43 - ENREGISTREMENT - FONDS DE COMMERCE

Suite à l'arrêt de la Cour de cassation du 12-12-95 qui considérait que la commission d'agence à l'occasion d'une cession de fonds de commerce contractuellement mise à la charge de l'acquéreur ne constituait pas une charge augmentative de prix, la réponse précise que " la doctrine administrative considère que la commission de l'intermédiaire mandataire du vendeur présente le caractère d'une charge augmentative du prix lorsqu'elle est payée par l'acquéreur. Cette solution demeure en vigueur à ce jour. Cela étant, compte tenu de la décision de la Cour de cassation évoquée, une nouvelle réflexion sur ce sujet est actuellement en cours ".
RM, 16-09-96, n° 36594.
J.C.P. éd.N., n° 40, 04-10-96, La semaine en bref, p. 1376.

44 - IMMOBILISATION INCORPORELLE - AMORTISSEMENT.

Dans une réponse ministérielle récente l'Administration confirme sa doctrine traditionnelle en s'opposant à l'amortissement de telles immobilisations. Elle n'y déroge que dans la mesure où dès leur acquisition il est prévisible que les effets bénéfiques de cette immobilisation sur l'exploitation prendrait fin à une date déterminée. Cette position est contraire à la jurisprudence récente de la CAA de Paris contre laquelle l'Administration s'est pourvue en cassation et qui, si elle devait se généraliser, se traduirait à terme par l'amortissement des fonds de commerce, amortissement que l'Administration estime insupportable budgétairement.
RM Blum, 30-09-96.
Feuillet rapide, 51/96, p. 3.

45 - ORGANISME SANS BUT LUCRATIF - TVA - IS.

Chronique dans laquelle sont analysés les critères retenus pour la détermination des champs d'application de la TVA et de l'IS. Contrairement à la position de l'Administration et à une partie de la doctrine, l'auteur démontre que les conditions d'exonération à la TVA et à l'IS, ou les critères d'assujettissement à ces impôts ne sont pas strictement identiques.
L'auteur distingue le critère de l'utilité sociale, du caractère social des organismes ou des prestations ; le premier participe à la qualification de la non lucrativité alors que le second est une condition d'exonération à la TVA.
En conclusion une association peut être exonérée d'IS tout en étant assujettie à la TVA.
T. Guillois.
Droit Fiscal, 40/96, chronique, p. 1208 à 1212.

46 - DROIT ET FISCALITÉ AUTOUR DU CONCEPT DE TEMPS PARTAGE.

La notion de " time-sharing " tire son originalité sur un plan tridimensionnel : le lieu, le temps et l'association contractuelle de plusieurs personnes physiques ou morales.
L'auteur , après avoir décrit le principe même de la multipropriété et défini son cadre juridique, évoque les divers aspects fiscaux qui l'entourent ( IR, ISF, taxes locales, vente, donation... ).
D. Desurvire.
Les Petites Affiches, n° 118, 30-09-96, p. 4 à 6.


Droits de Mutation

47 - ART 710 CGI ET BAIL COMMERCIAL.

Cet article institue un tarif réduit pour les locaux qui ne sont pas affectés à un usage autre que l'habitation.
L'Administration vient de préciser que dans l'hypothèse de locaux loués par bail commercial, le régime de faveur pouvait s'appliquer au logement inclus dans le bail si celui ci précisait sans ambiguïté l'affectation à usage d'habitation du local en cause. RM Auberger, 23-09-96.
J.C.P. éd.N., n° 41, 11-10-96, Prat., p. 1413 et 1414.

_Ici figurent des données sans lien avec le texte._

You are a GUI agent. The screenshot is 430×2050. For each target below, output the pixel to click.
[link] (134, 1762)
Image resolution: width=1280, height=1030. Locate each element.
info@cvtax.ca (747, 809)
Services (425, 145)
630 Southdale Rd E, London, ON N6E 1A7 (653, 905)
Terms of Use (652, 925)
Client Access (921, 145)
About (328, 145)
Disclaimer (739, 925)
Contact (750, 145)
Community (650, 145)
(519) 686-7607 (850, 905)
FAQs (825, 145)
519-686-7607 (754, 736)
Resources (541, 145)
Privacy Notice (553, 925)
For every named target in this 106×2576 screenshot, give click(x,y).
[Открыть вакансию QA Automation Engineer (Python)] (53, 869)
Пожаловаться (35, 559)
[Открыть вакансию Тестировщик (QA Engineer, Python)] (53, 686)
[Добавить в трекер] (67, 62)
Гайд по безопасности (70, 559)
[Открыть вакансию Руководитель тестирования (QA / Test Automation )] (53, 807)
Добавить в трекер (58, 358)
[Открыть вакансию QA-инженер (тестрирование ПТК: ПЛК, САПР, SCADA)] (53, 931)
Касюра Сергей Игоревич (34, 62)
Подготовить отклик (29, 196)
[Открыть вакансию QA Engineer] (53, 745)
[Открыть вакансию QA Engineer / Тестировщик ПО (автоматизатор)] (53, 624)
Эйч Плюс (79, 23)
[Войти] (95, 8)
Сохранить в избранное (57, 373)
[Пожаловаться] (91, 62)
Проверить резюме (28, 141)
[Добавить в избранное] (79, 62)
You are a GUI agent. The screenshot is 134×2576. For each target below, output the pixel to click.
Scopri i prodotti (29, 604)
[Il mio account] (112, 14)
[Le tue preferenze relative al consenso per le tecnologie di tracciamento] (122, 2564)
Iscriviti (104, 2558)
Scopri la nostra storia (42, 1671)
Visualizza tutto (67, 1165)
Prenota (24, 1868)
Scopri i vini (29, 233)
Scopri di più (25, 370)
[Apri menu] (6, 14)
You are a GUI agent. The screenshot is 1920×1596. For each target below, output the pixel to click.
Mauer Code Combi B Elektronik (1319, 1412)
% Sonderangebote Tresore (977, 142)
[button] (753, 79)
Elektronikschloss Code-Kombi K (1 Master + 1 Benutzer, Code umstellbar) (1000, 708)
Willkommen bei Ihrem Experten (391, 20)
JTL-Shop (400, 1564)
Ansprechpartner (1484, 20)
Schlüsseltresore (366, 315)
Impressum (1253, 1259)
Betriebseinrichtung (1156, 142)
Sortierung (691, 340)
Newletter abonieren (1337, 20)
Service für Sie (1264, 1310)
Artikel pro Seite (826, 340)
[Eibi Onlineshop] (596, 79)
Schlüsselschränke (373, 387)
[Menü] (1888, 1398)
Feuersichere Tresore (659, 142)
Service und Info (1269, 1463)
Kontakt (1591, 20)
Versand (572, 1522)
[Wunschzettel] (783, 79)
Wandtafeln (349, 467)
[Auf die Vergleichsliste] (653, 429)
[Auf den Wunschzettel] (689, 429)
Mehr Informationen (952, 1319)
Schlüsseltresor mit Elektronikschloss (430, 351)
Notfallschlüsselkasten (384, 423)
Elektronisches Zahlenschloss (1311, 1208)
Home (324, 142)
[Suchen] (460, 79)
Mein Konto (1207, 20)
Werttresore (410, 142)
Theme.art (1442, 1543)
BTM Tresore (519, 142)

48 - ART 710 CGI ET ABRIS DE JARDIN.

Ne peut bénéficier des dispositions de l'art 710 CGI prévoyant un taux réduit, l'acquisition d'un abris de jardin qui ne constitue pas un local destiné à l'habitation.
Le TGI dont la décision est confirmée s'était référé à l'exiguïté du local, à l'absence d'aménagements et d'équipements nécessaires à l'hébergement de personnes au-delà de quelques heures, sans possibilité d'y passer la nuit, de s'y laver ou d'y préparer un repas. Cass. Com., 04-06-96, M Hazelzet.
Droit Fiscal, 41/96, 1226, p. 1257 et 1258.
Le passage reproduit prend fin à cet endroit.